« Ce qui donne courage… »

Par Marie-Françoise Bechtel, ancienne députée et vice-présidente de République Moderne.

… ce qui donne courage au camp républicain c’est entre autres signaux l’apparition de pensées fortes, structurées, venues d’intellectuels et universitaires pour aborder les problèmes réels du monde réel. La science économique y prédispose peut-être comme le montre le dernier ouvrage de Frédéric Farah, professeur à Paris-I.
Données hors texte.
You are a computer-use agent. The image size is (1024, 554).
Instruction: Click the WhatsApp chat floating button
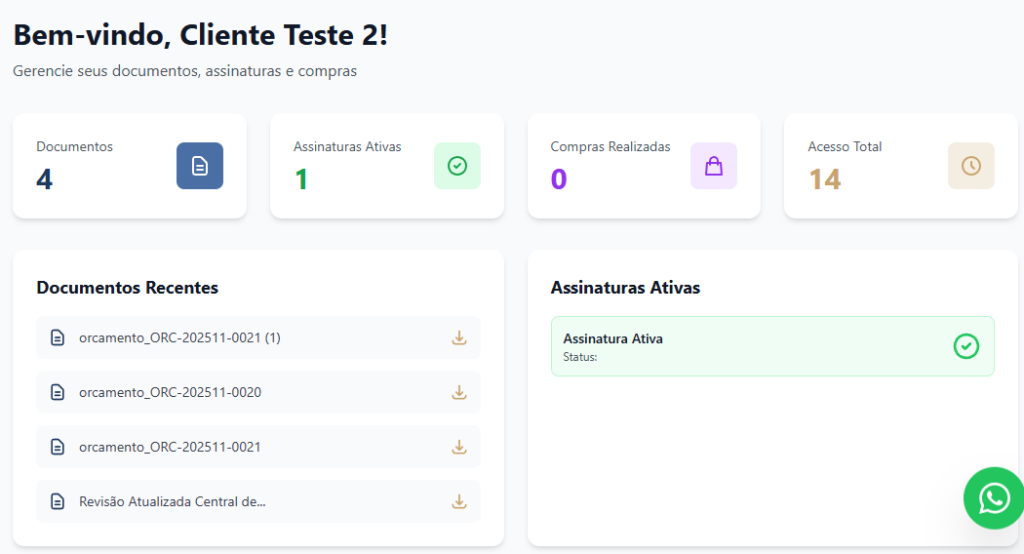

Sous le (quelque peu regrettable) titre de « Fake State », cet ouvrage invite à revisiter la façon dont une pensée dominante erratique a conduit les États modernes, et notamment le nôtre, où ils en sont : l’organisation par l’État de sa propre impuissance durant les trente dernières années, laquelle a pour corollaire -si ce n’est pour cause- l’abandon des intérêts nationaux. Cette organisation de l’impuissance a été le fait des élites dans tous les pays. En France toutefois elle a heurté de plein fois une tradition historique qui n’était pas celle du libéralisme tant politique qu’économique mais celle du service public et de l’intérêt général. Or, pourrait-on ajouter, cette tradition fait partie de l’ADN national, de même que par exemple l’ordolibéralisme en Allemagne. Les constats et analyses de Frédéric Farah contribuent donc à poser la question essentielle qui est largement culturelle et que j’exprimerais ainsi : comment changer ce qu’il y a dans la tête des élites pour (re)faire d’elles comme en 1945 le fer de lance d’un nouveau départ ?

*« Fake State », H &O ed, 2020. A recommander la longue interview donnée au site du « Vent se lève » (LVSL) ainsi qu’à Atlantico (13 sept 2020).